This paper integrates the SSA and the BPNN to build a hybrid forecasting model, i.e., the SSA-BPNN model. First, the model utilizes the SSA to decompose the stock prices into several components. Then, the decomposed components are fed to the BPNNs to forecast one step of future daily prices. Finally, the forecasted outputs from the BPNNs are aggregated to produce the final prediction.

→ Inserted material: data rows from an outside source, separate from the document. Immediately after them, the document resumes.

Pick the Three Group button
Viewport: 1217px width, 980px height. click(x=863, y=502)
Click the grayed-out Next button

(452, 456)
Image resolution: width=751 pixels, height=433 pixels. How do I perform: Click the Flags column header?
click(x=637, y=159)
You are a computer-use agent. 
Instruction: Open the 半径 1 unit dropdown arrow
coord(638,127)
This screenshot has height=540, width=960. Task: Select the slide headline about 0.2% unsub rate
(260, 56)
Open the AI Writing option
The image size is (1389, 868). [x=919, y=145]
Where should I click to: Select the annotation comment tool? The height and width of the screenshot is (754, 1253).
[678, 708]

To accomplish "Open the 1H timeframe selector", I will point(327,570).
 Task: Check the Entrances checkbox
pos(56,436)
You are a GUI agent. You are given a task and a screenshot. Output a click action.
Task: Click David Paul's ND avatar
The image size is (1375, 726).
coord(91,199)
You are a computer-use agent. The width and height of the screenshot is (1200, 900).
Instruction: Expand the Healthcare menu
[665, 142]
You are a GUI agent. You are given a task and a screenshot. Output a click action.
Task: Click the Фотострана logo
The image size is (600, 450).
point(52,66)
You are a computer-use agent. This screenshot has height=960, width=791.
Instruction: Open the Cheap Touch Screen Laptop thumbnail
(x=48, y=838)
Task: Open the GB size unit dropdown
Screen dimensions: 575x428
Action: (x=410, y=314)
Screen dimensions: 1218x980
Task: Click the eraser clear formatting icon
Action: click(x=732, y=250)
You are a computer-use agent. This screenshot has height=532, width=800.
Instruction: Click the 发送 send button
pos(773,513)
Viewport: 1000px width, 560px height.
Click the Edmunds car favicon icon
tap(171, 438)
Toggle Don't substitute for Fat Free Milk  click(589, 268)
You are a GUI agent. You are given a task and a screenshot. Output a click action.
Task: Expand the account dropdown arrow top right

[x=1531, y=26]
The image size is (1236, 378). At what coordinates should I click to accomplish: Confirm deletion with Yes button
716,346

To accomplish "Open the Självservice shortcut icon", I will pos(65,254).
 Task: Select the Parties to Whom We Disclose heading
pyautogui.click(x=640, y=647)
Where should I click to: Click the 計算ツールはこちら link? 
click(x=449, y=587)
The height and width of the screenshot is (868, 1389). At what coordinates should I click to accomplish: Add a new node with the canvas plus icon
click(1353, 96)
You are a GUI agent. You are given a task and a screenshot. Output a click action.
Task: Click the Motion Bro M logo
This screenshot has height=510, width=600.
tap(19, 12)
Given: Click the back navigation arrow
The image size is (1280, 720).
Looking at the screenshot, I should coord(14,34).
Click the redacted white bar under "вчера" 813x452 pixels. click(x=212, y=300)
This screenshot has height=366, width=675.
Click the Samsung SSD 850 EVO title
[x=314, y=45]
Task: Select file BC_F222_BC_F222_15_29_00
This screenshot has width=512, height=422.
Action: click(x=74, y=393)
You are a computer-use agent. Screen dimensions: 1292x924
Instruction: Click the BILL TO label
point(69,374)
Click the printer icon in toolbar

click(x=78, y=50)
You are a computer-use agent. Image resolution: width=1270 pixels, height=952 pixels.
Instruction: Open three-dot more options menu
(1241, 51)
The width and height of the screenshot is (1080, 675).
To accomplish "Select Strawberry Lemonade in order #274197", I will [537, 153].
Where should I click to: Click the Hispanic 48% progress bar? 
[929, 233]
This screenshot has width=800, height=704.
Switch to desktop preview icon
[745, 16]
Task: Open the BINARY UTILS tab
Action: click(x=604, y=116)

Figure 2 shows a flow chart of the hybrid SSA-BPNN model, and the procedures are detailed as:

1. Split the daily closing prices into a training dataset (70%) and a testing dataset (30%).
2. Decompose the training dataset by the SSA using window length, L = 14.
3. Calculate the increment of singular entropy, $\Delta E$, of various singular values.
4. Group elementary matrices when $\Delta E$ reaches an asymptotic value.
5. Reconstruct time series components.
6. Aggregate linearly dependent components (ρ ≥ 0.4).
7. Normalize the reconstructed market components.
8. Build and train three BPNNs (10×21×1) to predict each market component.
9. Forecast the future price of each point in the testing dataset using the following steps:

1. Decompose its prior prices as shown in steps 2 - 7.
2. Forecast one step of each component.
3. Denormalize and aggregate the forecasted components.
4. Repeat steps (a) to (d) until all the testing points are predicted.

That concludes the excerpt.